Title: Breaking the computational barrier: a divide-conquer and aggregate based approach for Alu insertion site characterisation
Authors: Kun Zhang, Wei Fan, Prescott Deininger, Andrea Edwards, Zujia Xu, Dongxiao Zhu
Addresses: Department of Computer Science, Xavier University of Louisiana, New Orleans, Louisiana 70125, USA. ' IBM T.J. Watson, Hawthorne, New York 10532, USA. ' Tulane Cancer Center, Tulane School of Public Health and Tropical Medicine, New Orleans, Louisiana 70122, USA. ' Department of Computer Science, Xavier University of Louisiana, New Orleans, Louisiana 70125, USA. ' Department of Computer Science, Dillard University, New Orleans, Louisiana 70122, USA. ' Department of Computer Science, University of New Orleans, New Orleans, Louisiana 70148, USA
Abstract: Insertion site characterisation of Alu elements is an important problem in primate-specific bioinformatics research. Key characteristics of this challenging problem include: data are not in the pre-defined feature vectors for predictive model construction; without any prior knowledge, can we discover the general patterns that could exist and also make biological insights?; how to obtain the compact yet discriminative patterns given a search space of 4200? This paper provides an integrated algorithmic framework for fulfilling the above mining tasks. Compared to the benchmark biological study, our results provide a further refined analysis of the patterns involved in Alu insertion.

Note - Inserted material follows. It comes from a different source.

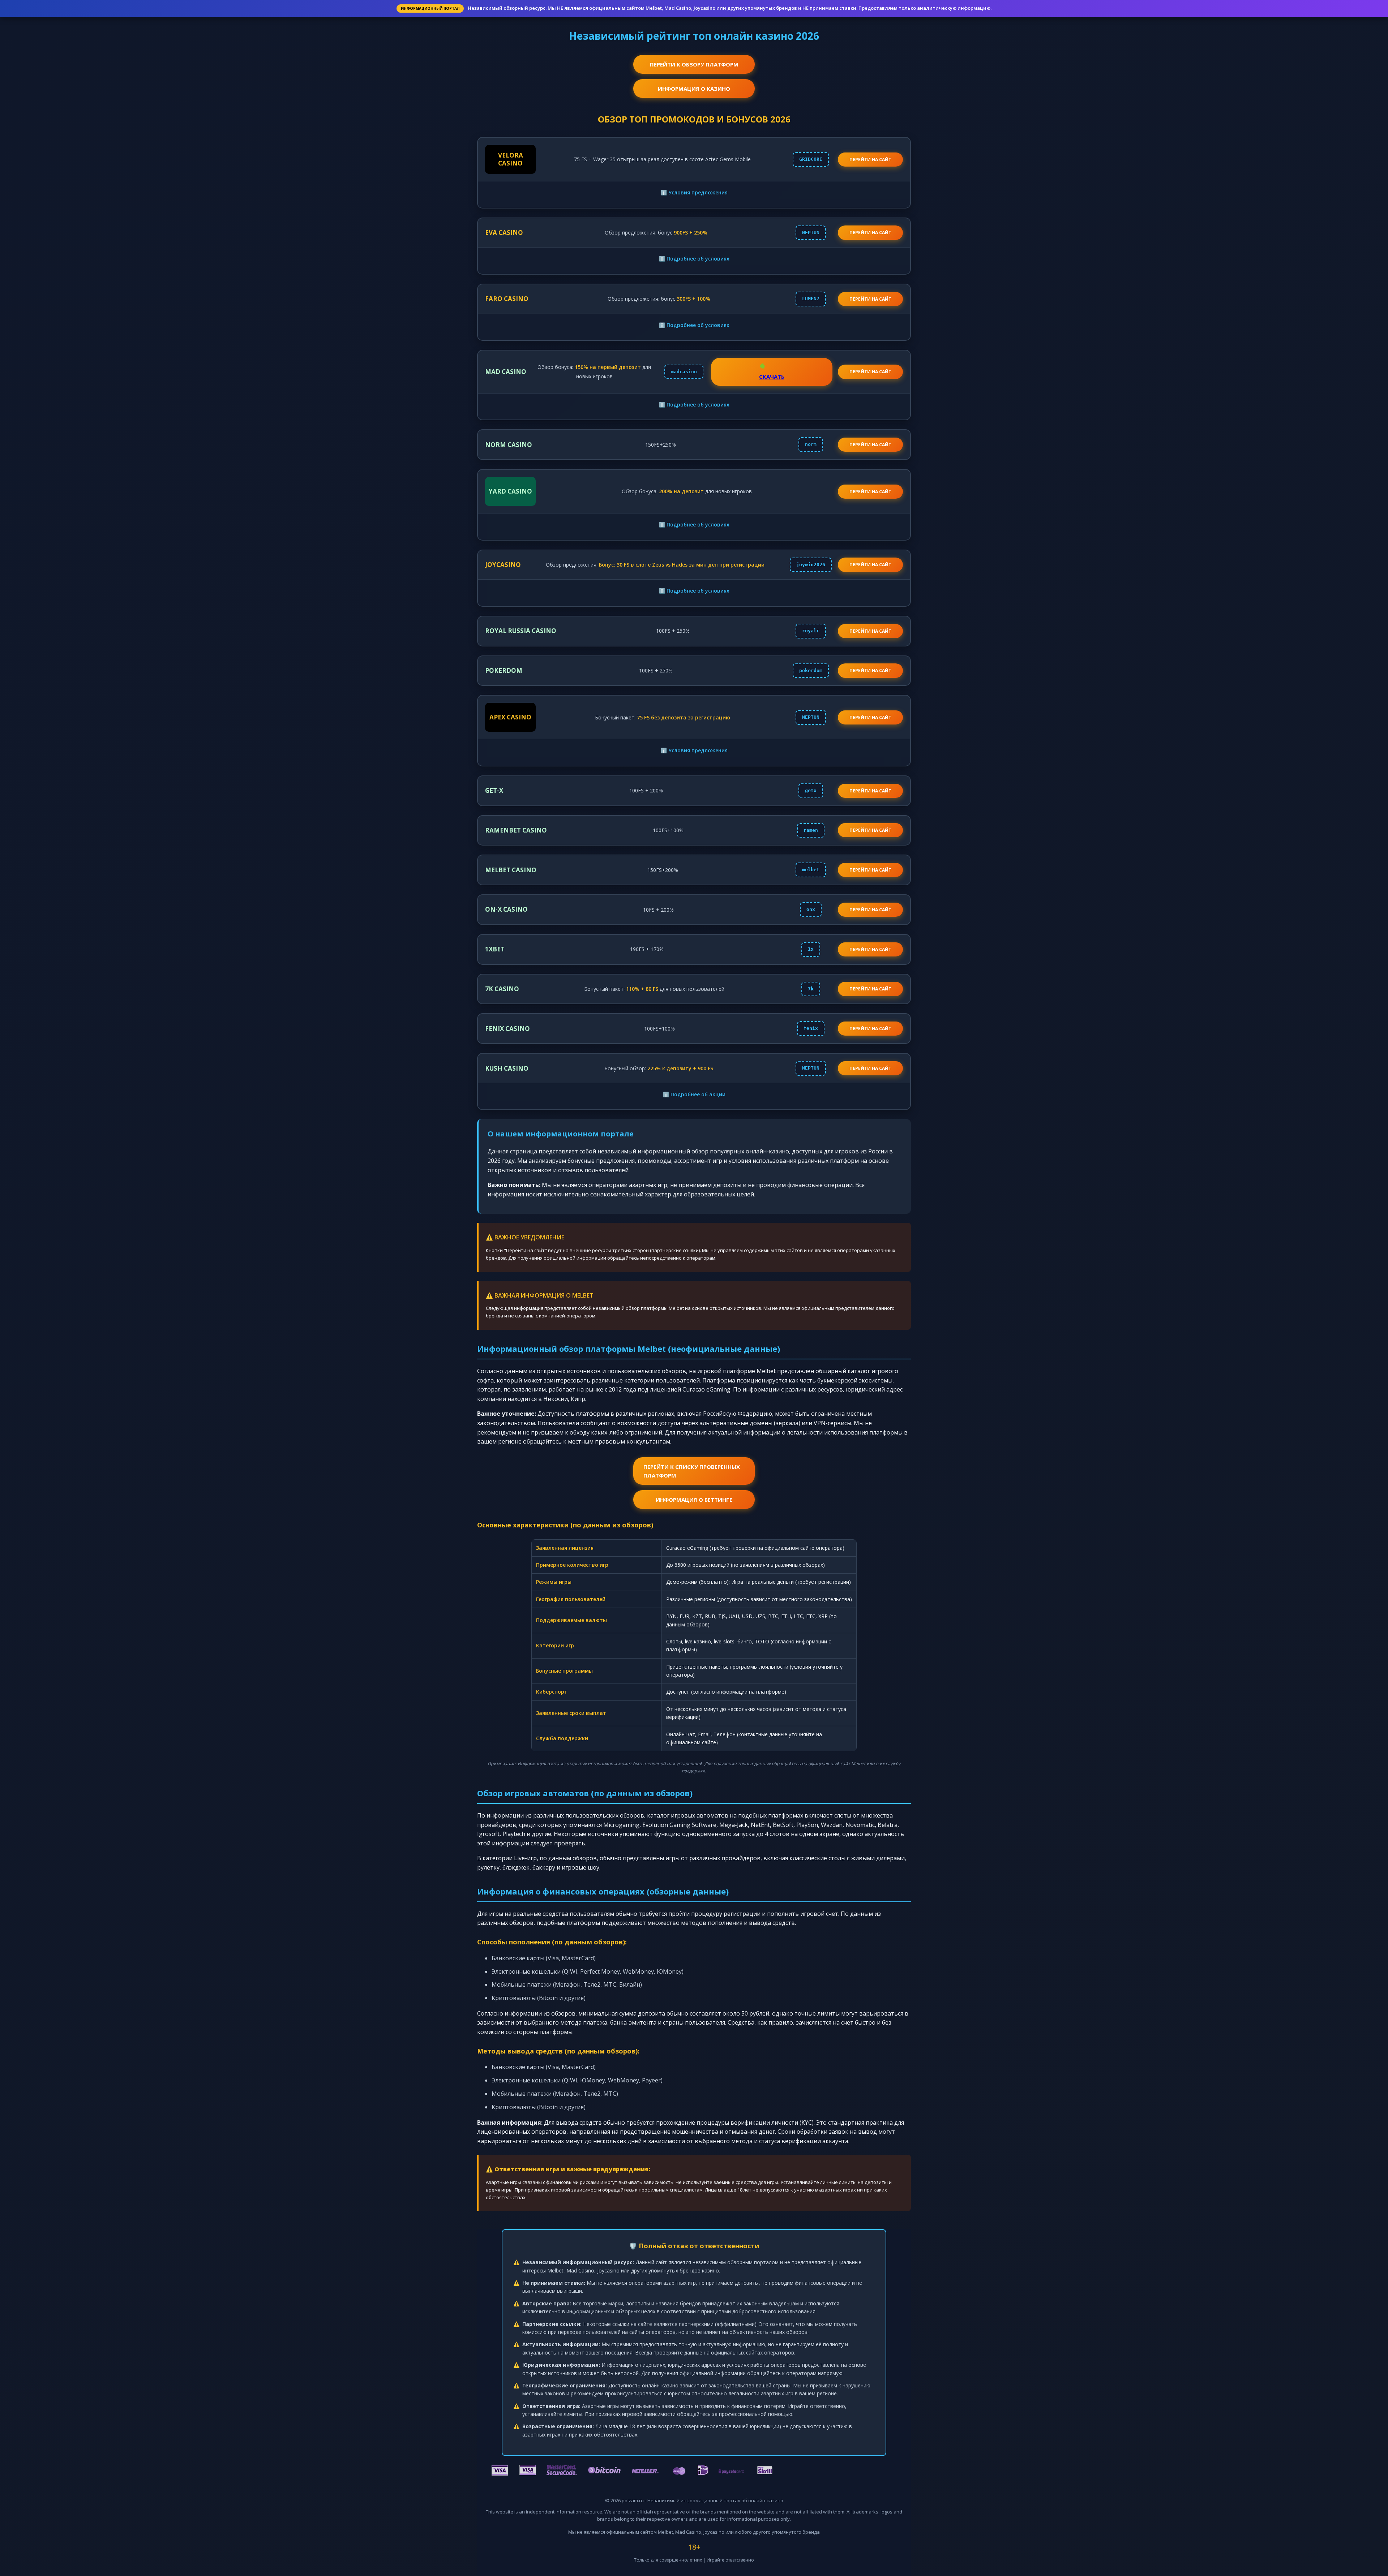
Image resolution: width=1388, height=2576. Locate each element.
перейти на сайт (870, 159)
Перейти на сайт (870, 232)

In particular, we acquire a 200nt predictive profile around the primary insertion site which not only contains the widely accepted consensus, but also suggests a longer pattern (T)7AA[G|A]AATAA. This pattern provides more insight into the favourable sequence variations allowed for preferred binding and cleavage by the L1 ORF2 endonuclease. The proposed method is general enough that can be also applied to other sequence detection problems, such as microRNA target prediction.
Keywords: frequent pattern discovery; Alu insertion sites; feature construction; sequence-based prediction; data mining; machine learning; primate-specific bioinformatics; Alu elements; sequence detection; microRNA target prediction; retrotransposable elements; mobile DNA sequences.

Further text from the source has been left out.